Would you retype the lines from the one that holds "You are a GUI" to the final line of the entries below, both ends included and exactly as written, but without pictures?

☆ ☆ ☆

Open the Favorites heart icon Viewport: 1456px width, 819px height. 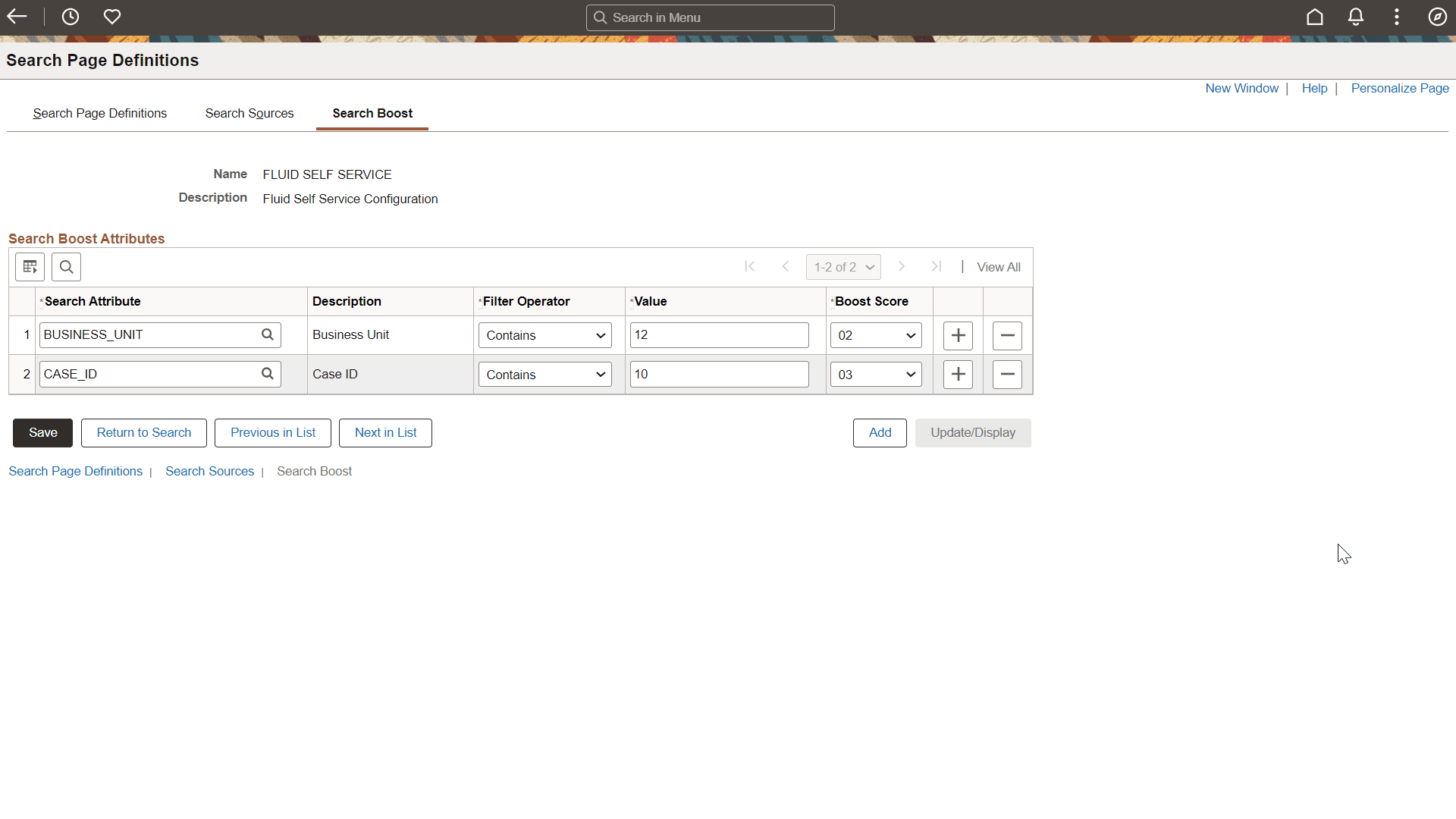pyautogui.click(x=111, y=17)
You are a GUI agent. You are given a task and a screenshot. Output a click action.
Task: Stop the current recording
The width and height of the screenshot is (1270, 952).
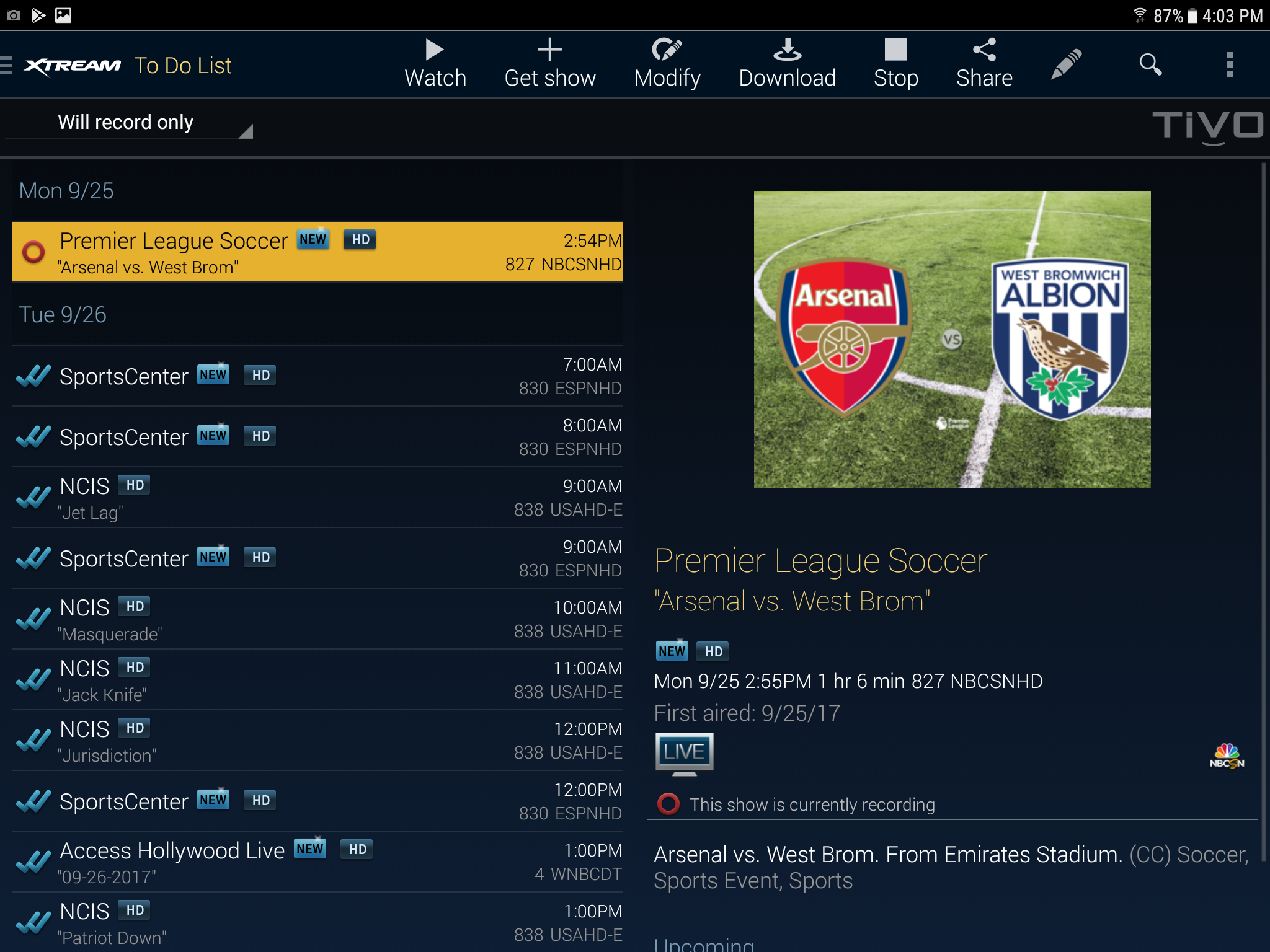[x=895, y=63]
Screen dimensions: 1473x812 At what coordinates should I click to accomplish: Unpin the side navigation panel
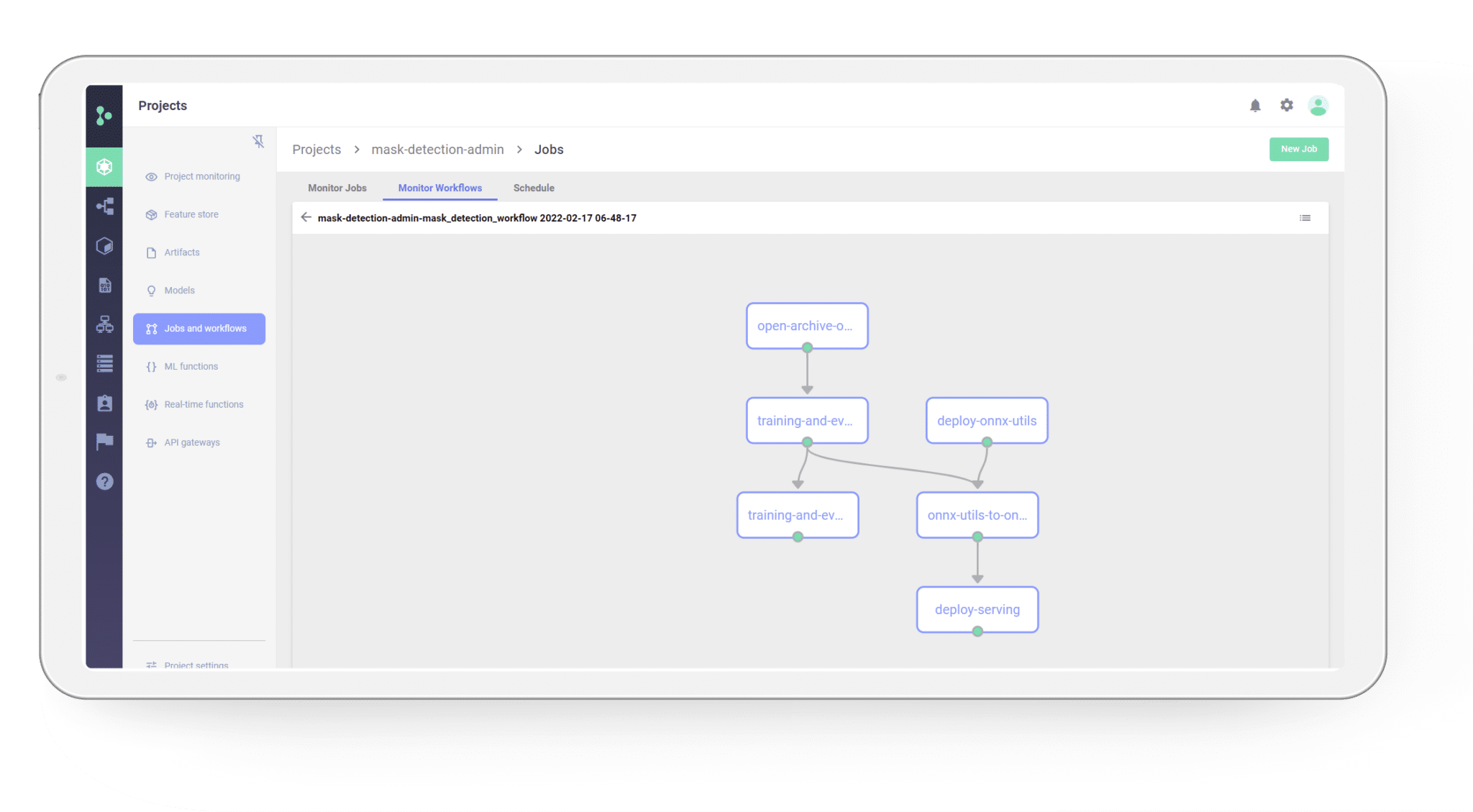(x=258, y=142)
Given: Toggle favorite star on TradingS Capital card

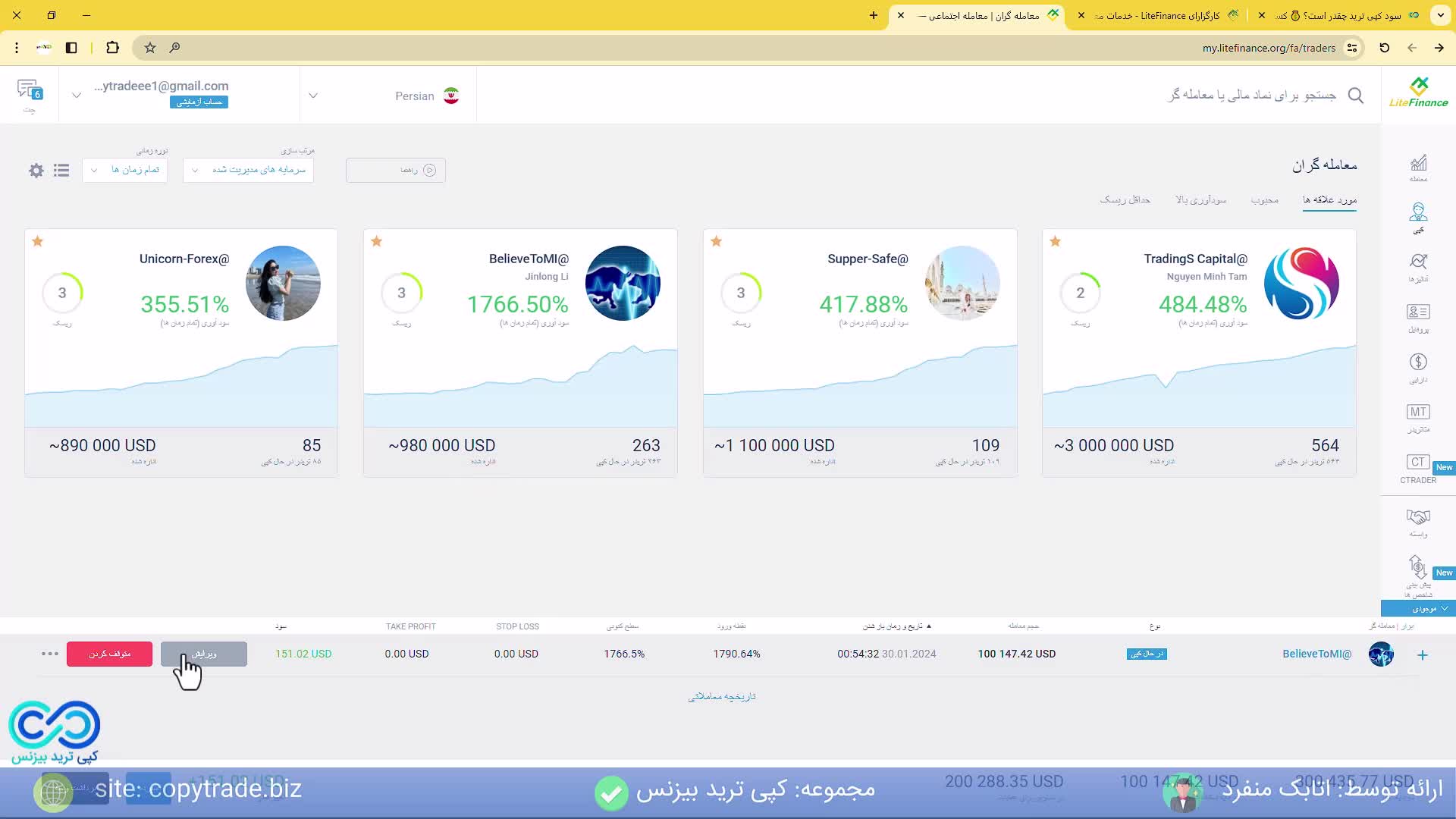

☆ ☆ ☆

=== Reply to the task ===
You are a GUI agent. You are given a task and a screenshot. Output a click action.
Task: Stop the current recording
The width and height of the screenshot is (1270, 952).
[x=895, y=63]
Screen dimensions: 1473x812 At what coordinates should I click to accomplish: Unpin the side navigation panel
(x=258, y=142)
Given: Toggle favorite star on TradingS Capital card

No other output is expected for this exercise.